#### Page excerpt:
━━━

Michigan will probably sit back in a soft-ish zone much of the day and zone blitz heavily, attempting to confuse whoever's chucking ducks into interceptions and bad reads. Benn will get several shots at long receptions; Michigan will be playing off; the big danger is that the powerful Benn pulls a Braylon on one of the jump balls hurled skyward.
Key Matchup: Morgan Trent versus Arrelious Benn. Historically, Trent has been very difficult to beat deep. If Michigan can rely on him to deal with Benn without a safety bracket, things get much easier up front.
Special Teams
Benn returns kicks for Illinois; the winning margin against Penn State was a kickoff return score. Meanwhile, Michigan's kick coverage has been atrocious and its attempts at mitigating said atrocity have been equally atrocious. With opponents generally starting at the 30 or beyond and a dangerous returner to deal with, expect popups and squibs. Heck, kicking it directly OOB doesn't seem like such a bad deal these days.Kyle Hudson is averaging under 8 yards per punt return and is no threat to do anything except catch a punt and run into a nearby player.

━━━

#### Problems to work on:
[A] In the Michigan–Illinois preview, which matchup is named as the key matchup?
[B] Please continue the Michigan–Illinois preview from its final sentence about Kyle Hudson.

━━━

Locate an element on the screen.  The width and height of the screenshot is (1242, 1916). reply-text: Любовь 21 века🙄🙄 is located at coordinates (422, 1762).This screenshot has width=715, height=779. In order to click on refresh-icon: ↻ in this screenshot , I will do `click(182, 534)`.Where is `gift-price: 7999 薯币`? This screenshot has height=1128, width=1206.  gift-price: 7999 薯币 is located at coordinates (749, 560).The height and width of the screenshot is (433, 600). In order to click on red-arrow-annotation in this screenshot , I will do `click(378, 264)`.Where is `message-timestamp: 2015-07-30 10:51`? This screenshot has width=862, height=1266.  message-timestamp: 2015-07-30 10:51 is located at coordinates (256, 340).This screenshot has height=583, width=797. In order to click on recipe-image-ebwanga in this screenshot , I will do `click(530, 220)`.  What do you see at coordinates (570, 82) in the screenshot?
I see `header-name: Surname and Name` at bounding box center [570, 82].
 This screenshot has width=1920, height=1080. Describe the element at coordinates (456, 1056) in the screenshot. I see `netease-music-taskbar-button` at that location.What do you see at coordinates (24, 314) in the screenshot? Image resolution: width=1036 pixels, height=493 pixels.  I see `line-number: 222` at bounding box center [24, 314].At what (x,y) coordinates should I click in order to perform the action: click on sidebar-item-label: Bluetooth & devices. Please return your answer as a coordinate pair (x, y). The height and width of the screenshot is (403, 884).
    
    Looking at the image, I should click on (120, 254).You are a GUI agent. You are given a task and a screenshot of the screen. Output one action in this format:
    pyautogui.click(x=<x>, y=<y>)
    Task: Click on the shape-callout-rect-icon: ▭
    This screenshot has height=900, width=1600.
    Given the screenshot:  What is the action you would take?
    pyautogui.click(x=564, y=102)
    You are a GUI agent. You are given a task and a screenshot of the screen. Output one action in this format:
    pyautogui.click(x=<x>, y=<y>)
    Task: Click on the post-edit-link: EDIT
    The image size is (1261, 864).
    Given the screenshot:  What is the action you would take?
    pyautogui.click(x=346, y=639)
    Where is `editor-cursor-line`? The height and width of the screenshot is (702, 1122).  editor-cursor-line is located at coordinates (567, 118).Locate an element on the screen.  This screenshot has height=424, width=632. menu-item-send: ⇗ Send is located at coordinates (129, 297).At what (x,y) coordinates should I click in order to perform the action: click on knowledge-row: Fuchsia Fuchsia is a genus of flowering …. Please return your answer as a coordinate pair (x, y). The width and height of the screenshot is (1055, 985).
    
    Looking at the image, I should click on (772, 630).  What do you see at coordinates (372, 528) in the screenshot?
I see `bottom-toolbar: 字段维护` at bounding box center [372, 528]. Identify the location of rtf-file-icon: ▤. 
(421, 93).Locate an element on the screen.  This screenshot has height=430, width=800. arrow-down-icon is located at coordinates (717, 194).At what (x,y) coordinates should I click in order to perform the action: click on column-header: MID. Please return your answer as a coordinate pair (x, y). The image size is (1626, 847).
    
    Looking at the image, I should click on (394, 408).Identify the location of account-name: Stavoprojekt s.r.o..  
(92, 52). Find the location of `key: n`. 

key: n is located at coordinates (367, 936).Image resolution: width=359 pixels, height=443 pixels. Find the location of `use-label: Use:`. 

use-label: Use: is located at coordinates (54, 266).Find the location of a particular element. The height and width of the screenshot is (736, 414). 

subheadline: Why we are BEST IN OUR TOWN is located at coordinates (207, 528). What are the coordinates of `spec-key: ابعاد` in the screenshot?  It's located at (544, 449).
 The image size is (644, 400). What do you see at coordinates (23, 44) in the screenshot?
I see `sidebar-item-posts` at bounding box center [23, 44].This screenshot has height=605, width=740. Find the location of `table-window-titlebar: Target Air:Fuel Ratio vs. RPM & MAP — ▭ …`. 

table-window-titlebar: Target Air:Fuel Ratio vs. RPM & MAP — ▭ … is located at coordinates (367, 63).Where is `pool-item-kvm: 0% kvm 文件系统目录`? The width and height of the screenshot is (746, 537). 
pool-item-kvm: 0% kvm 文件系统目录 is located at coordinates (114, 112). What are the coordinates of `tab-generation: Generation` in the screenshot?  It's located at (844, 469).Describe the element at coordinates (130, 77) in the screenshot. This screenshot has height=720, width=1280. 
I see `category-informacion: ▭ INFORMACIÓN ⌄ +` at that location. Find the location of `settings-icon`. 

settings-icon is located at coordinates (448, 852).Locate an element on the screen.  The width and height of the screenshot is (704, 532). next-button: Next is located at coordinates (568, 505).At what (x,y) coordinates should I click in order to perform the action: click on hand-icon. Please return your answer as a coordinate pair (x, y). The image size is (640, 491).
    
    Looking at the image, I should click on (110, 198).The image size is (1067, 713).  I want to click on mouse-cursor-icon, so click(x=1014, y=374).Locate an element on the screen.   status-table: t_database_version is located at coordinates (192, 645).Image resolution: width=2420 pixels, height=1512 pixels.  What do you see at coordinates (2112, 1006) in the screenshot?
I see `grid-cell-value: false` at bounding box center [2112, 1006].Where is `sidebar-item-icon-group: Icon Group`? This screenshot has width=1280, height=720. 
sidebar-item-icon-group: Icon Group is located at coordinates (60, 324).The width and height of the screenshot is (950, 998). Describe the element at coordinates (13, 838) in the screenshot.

━━━

#### Answers for the exercise:
[A] Morgan Trent versus Arrelious Benn.

[B]
Illinois punter Anthony Santella sucks; Illinois is 98th nationally in gross yards an 111th in net. Greg Mathews is unlikely to get any return opportunities, as he'll usually be fair-catching 34 yarders. Kicker Jason Reda is a perfect 9 for 9 on the year.
Key Matchup: Kick coverage versus Benn. Or kick coverage versus upbacks.
Intangibles
Cheap Thrills
Worry if...- Hart's on the sideline, obviously.
- Our defensive tackles are as ineffective as they were in the first two games.
- Mendenhall gives you flashbacks to Jonathan Stewart.
- Illinois blitzes don't get there.
- Illinois is consistently in second and long.
- Henne is on.
Desperate need to win level: 8 out of 10. (Baseline 5; +1 for Win This And We Play OSU For The Rose Bowl, Basically, +1 for Hart Can Win The Heisman If That Happens, +1 for I Am Going And Don't Want To Ruin What Should Be A Nice Weekend)
Loss will cause me to... be not at all surprised that we got shredded by a spread option team.
Win will cause me to... consider going to Wisconsin. But probably not.
The strictures and conventions of sportswriting compel me to predict:
Two competing historical trends with Lloyd Carr teams are at war: 1) Michigan can't stop the option to save its life, especially if that option comes from a spread shotgun, and 2) one dimensional offenses die against Michigan. This is a defiantly one-dimensional spread option attack; I don't know what to do with this.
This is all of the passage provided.